DW: It’s interesting that you ask because I thought it was going to be extremely different in every possible way. I think Barry was the perfect transition series for me because, with Bill’s sense of taste and HBO’s high quality of product and ability to let creators make their own decisions without getting in the way, I never felt like I had to compromise on anything. I felt like I was back working on an indie film in a lot of ways as far as the creative process. It’s really just me and the director. Plus, the kind of music Bill wanted wasn’t your typical polished TV score. He wanted dark and raw – to go down a more non-traditional road.
AD: So, how do you get engaged with each episode? Do you have scripts or do you receive the rough cut of each episode before you score them?
DW: I like to get involved as early as possible. That’s how I did it in film. When they’re filming, I’m already coming up with ideas, I’ve already read the script, and we’re already talking about multiple ideas for scoring.
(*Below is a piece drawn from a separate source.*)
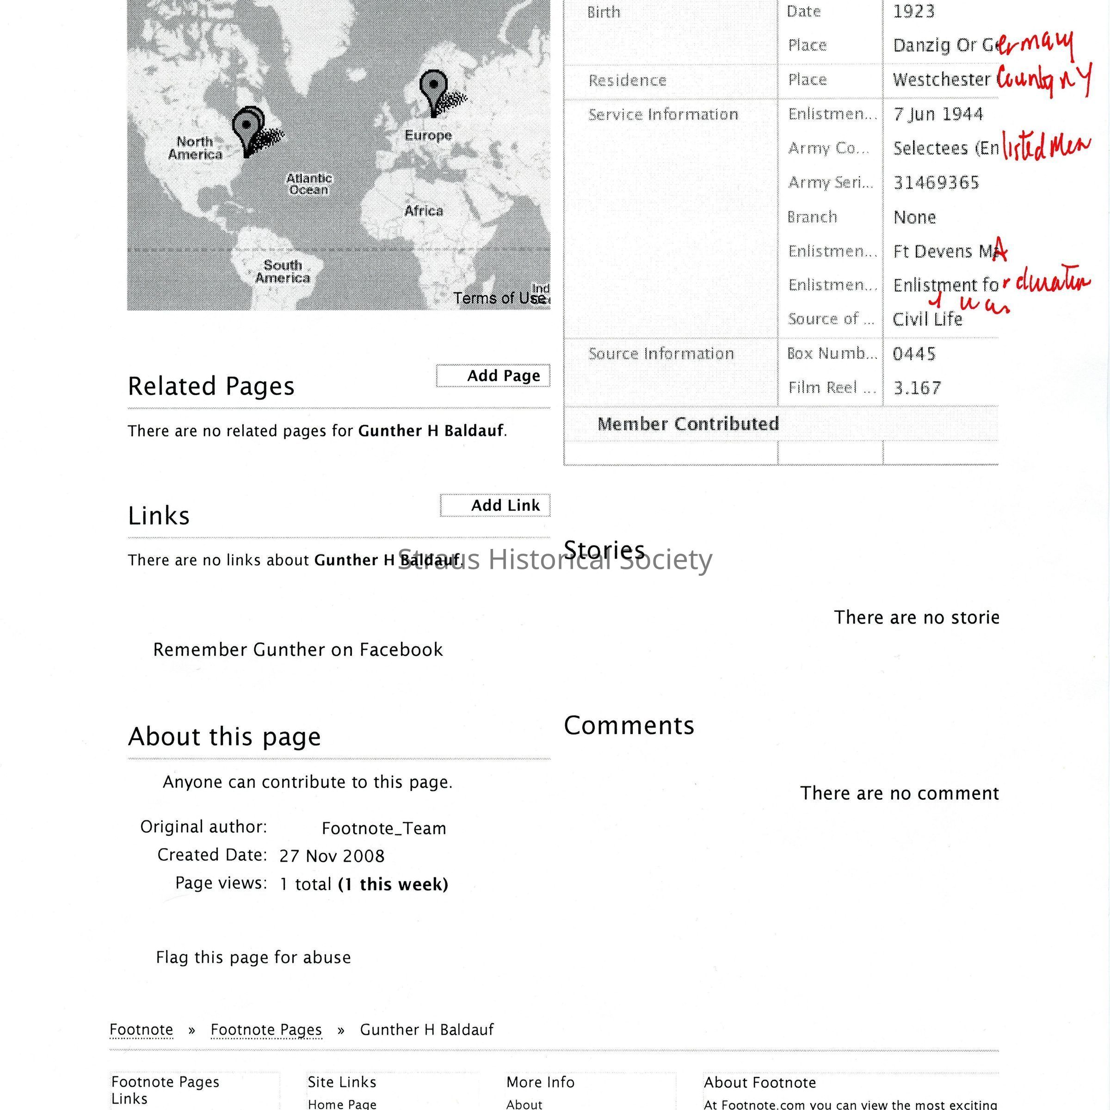Image resolution: width=1110 pixels, height=1110 pixels.
Task: Click the South America map label
Action: pos(283,271)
The familiarity with the material and the filming experience makes it feel more like a collaboration, and that’s what I’m used to. That’s what I do on Barry. I ask for any kind of rough-cut they can give me. I read scripts. I get the impression that, quite often, traditional TV composers are not scoring until they have picture lock.
AD: Barry straddles the line between drama and comedy. How does your score reflect that dichotomy? Do you consider this a comedic or dramatic score? Is there a difference?
DW: There’s certainly a difference, and that took a little bit of time to find the tone. When we first started the series, Bill and I spent a lot of time trying to find that tone. How is music going to serve the duality of the darkness and the comedy? Bill was pretty certain that he did not want a “traditional” comedy score. It was a long process to find that tone. We didn’t want a “cool hitman” score or one that felt too hangdog. By the end, we decided that the score wasn’t there to uphold the comedy. The score would be there to a) underscore the emotional arc of the characters and b) to serve the tension and anxiety of the series.
The show actually doesn’t use music in a lot of scenes. We never wanted to make Barry’s hitman jobs seem cool. We wanted to underscore that these hits were cold, tactical things that just part of his DNA. We didn’t want it to seem cool or stylized ever. Quite often you’ll see that music builds up to a hit scene, builds up the anxiety and tension, but once you actually get into the action, it’s just pure silence. The lack of music is often the thing we really struggled to figure out. We didn’t want music to change the series’ tone.
AD: You were nominated for Episode 4, “What?!” What was it about that episode that provided great opportunities for an interesting score? What did you want to elicit specifically with your score?
DW: There were two things. There’s a scene at the end where Barry has been caught on tape admitting to murder. The editor had taken a piece of music from the first season that made conceptual sense, and we thought it would be cool to bring that piece back into Season 2. Bill agreed and said he had goosebumps from it. So, I changed it to be specific to the picture, but knowing that Bill responded that much to the concept, this seemed to be The One.
Second, going back to what we talked about earlier, there were just a lot of varied moments that straddled both comedy and drama. There are a few sad, emotional, melancholy things dealing with Barry, Barry and Sally talking, and a scene with Fuches. There’s a scene where Barry’s going to a hotel to kill Sally’s ex, and that provided a lot of long sound design that I was really happy with. I just thought this episode was a good model of what we were trying to do with the score.